[Task details]
Of the entries below, restate word for word only the section that runs from the line with "Videó (1340, 25)" to the line with "Properties (49, 378)", counting both ends.

----

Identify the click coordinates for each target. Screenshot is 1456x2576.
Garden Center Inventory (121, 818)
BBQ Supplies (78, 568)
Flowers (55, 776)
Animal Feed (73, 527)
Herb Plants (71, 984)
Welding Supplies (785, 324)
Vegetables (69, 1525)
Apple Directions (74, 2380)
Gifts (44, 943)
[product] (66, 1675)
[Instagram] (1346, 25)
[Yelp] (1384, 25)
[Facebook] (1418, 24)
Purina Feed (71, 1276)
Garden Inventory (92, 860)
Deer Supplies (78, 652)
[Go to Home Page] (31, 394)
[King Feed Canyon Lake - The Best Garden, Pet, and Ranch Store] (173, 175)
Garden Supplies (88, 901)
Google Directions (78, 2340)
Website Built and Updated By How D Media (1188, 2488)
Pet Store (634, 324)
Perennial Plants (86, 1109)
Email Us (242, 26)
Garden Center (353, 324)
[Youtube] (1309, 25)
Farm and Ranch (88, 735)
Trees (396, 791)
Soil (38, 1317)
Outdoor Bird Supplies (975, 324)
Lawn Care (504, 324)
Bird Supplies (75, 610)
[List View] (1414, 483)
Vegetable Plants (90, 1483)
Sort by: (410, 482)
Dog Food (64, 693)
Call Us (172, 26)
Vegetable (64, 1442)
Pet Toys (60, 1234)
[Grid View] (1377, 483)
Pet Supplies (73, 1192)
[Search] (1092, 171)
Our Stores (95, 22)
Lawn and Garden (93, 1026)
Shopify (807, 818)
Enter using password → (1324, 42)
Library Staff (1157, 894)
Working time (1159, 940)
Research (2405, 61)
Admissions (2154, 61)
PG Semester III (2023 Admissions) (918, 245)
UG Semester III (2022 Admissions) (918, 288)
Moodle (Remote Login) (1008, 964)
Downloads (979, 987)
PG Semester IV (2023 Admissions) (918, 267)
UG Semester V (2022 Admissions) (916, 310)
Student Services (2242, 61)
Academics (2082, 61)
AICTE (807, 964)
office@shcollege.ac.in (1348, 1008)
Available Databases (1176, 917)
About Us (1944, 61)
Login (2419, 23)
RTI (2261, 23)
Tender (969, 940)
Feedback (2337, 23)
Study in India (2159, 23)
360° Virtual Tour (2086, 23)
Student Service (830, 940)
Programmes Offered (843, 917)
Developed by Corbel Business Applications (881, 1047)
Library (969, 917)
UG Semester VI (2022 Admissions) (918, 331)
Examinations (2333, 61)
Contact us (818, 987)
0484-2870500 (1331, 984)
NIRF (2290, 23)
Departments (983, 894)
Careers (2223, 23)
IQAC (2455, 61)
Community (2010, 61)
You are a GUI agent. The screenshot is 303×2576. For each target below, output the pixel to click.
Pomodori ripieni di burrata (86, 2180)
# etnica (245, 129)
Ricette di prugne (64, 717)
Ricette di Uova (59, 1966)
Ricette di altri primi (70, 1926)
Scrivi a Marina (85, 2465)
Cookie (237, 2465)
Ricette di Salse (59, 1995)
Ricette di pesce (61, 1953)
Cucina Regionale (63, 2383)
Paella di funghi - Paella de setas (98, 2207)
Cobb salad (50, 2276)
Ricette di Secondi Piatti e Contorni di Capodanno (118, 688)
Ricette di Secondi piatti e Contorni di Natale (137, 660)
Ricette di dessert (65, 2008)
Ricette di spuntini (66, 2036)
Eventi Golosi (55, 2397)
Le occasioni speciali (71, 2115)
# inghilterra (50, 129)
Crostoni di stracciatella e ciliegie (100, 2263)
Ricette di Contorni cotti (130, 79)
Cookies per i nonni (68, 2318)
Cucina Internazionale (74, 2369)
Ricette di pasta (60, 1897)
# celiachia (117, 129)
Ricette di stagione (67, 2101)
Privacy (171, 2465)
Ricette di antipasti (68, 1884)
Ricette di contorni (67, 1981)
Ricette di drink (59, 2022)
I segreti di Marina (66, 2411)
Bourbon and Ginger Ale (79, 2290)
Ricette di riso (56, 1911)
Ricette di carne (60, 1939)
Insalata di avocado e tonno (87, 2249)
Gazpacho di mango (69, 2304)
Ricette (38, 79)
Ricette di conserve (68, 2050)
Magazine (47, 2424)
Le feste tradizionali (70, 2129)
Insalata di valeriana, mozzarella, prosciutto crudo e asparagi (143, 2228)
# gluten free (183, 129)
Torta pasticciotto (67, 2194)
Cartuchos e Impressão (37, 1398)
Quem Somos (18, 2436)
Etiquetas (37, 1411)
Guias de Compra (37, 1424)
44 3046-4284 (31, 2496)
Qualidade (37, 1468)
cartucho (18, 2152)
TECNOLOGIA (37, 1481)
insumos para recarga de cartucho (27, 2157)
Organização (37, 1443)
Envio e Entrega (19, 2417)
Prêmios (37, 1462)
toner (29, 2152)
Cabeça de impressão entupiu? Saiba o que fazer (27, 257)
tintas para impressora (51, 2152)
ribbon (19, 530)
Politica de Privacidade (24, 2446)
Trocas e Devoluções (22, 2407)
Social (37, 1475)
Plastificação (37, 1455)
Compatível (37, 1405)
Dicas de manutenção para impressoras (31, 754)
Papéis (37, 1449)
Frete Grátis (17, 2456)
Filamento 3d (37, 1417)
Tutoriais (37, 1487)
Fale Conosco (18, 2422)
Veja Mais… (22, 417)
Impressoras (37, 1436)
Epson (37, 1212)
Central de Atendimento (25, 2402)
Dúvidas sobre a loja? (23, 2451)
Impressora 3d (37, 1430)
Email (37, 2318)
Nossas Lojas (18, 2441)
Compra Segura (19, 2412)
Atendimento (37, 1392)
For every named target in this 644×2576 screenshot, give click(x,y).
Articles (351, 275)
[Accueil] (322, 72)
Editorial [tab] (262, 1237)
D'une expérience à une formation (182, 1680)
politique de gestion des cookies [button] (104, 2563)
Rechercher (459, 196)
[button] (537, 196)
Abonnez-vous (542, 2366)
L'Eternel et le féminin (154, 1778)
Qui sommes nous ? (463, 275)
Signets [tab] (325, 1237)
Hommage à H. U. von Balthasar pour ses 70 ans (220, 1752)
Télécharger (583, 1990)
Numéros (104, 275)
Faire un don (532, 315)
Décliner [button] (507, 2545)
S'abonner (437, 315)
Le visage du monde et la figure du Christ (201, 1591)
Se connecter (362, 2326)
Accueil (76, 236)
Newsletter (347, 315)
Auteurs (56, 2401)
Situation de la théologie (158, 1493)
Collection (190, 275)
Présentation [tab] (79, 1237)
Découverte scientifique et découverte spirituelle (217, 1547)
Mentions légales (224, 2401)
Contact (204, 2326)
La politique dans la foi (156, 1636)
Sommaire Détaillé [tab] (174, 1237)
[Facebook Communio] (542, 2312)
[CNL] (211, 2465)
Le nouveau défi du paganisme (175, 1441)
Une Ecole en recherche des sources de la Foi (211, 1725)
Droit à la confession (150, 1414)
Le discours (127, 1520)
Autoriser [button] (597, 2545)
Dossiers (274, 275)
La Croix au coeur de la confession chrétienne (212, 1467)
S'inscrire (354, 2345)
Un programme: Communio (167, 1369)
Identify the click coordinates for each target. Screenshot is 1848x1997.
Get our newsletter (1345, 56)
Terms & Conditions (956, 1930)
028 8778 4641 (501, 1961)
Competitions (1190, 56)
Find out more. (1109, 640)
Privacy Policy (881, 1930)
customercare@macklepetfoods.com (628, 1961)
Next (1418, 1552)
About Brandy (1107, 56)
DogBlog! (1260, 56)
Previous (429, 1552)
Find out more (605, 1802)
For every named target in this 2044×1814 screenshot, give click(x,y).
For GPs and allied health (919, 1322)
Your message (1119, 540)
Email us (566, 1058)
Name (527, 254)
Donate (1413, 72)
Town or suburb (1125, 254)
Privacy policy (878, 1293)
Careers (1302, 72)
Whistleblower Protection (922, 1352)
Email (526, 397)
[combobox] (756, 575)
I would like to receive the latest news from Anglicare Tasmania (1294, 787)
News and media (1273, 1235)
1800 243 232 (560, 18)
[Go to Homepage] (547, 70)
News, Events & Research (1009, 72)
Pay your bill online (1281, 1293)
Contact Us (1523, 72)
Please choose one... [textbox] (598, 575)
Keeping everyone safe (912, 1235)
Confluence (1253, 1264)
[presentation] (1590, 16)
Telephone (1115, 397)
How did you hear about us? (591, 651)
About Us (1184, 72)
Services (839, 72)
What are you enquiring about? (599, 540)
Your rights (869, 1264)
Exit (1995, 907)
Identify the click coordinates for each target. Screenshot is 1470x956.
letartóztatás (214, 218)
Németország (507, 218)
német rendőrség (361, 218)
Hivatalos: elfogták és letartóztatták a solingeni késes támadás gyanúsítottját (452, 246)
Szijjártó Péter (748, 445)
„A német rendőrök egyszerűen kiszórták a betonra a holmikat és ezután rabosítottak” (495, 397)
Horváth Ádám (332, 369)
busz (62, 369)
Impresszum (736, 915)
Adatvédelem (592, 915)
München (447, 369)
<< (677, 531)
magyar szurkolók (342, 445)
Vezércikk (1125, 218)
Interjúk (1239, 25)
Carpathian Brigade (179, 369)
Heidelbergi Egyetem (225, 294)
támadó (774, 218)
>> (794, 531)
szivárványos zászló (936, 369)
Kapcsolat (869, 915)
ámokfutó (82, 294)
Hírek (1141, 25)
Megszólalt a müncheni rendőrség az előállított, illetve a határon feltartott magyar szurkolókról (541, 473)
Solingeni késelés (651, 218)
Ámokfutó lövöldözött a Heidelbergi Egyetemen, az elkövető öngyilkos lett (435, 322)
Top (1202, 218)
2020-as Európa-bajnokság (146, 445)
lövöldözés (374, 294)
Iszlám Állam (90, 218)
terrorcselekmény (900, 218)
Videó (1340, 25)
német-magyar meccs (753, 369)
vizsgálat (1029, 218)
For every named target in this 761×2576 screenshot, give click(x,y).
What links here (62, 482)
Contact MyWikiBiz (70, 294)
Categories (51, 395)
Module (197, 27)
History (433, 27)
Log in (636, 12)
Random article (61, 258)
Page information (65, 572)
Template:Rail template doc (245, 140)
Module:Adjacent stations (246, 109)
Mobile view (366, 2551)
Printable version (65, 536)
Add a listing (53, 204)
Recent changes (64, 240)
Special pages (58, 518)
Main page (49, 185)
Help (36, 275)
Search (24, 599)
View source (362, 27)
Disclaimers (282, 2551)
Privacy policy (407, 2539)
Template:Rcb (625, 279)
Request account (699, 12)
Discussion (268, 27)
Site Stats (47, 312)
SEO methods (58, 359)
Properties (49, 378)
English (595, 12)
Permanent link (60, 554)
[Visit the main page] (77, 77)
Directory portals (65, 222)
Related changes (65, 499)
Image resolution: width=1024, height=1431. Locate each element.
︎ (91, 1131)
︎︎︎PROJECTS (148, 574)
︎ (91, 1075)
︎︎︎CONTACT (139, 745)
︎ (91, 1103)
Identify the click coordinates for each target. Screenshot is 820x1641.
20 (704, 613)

----

[The completed task]
Videó (1340, 25)
német-magyar meccs (753, 369)
vizsgálat (1029, 218)
For every named target in this 761×2576 screenshot, give click(x,y).
What links here (62, 482)
Contact MyWikiBiz (70, 294)
Categories (51, 395)
Module (197, 27)
History (433, 27)
Log in (636, 12)
Random article (61, 258)
Page information (65, 572)
Template:Rail template doc (245, 140)
Module:Adjacent stations (246, 109)
Mobile view (366, 2551)
Printable version (65, 536)
Add a listing (53, 204)
Recent changes (64, 240)
Special pages (58, 518)
Main page (49, 185)
Help (36, 275)
Search (24, 599)
View source (362, 27)
Disclaimers (282, 2551)
Privacy policy (407, 2539)
Template:Rcb (625, 279)
Request account (699, 12)
Discussion (268, 27)
Site Stats (47, 312)
SEO methods (58, 359)
Properties (49, 378)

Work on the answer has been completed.